Iraqi authorities document Christian persecution for the first time

Christian persecution in Iraq is being officially documented for the first time under orders of the country's government. 

Prime Minister Haydar al-Abadi has authorised the establishment of a committee that will work to end the ongoing abuses against Christians that have escalated since the rise of Islamic State. 

According to Fides news agency, the heads of the committee have already met with Chaldean Catholic Patriarch Louis Raphael I to collect data, and will carry out a census of the homes and properties illegally seized from Christians. 

NGO Baghdad Beituna [Baghdad Our Home] estimates that there have been more than 7,000 violations against properties belonging to Iraqi Christians in the city since 2003. 

In July, the leaders of the Chaldean Patriarchate denounced the worsening security situation in a statement sent to Asia News. 

"This outrageous behaviour causes anguish and destroys the national mosaic of Iraqi society, weakening the prestige and authority of the state," the statement said. 

"Christians are indigenous citizens, and everyone praises their morality, their patriotism, and their roots in this country. For hundreds and hundreds of years they have contributed to its civilization and culture." 

The new security committee will also focus on the rising number of Christians who have been kidnapped. 

Four Iraqi Christians were abducted in Baghdad between late June and early July, two of whom were later found dead by police, despite ransoms having been paid by their families. 
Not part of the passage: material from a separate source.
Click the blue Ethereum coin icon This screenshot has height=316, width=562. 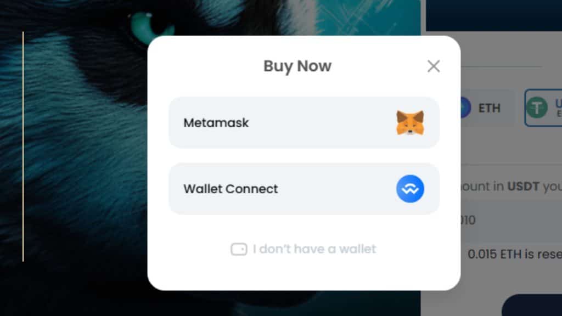coord(465,108)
A Christian member of Iraq's parliament, Imad Youkhana, issued a statement on July 9 calling for greater protections for the country's Christian population. 

He branded the kidnappings parts of an intimidation campaign bent on forcing Iraqi Christians out of the country, and warned that it was threatening Iraq's unity. 

In 2003, there were around 1.5 million Christians living in Iraq. There are now thought to be less than 200,000.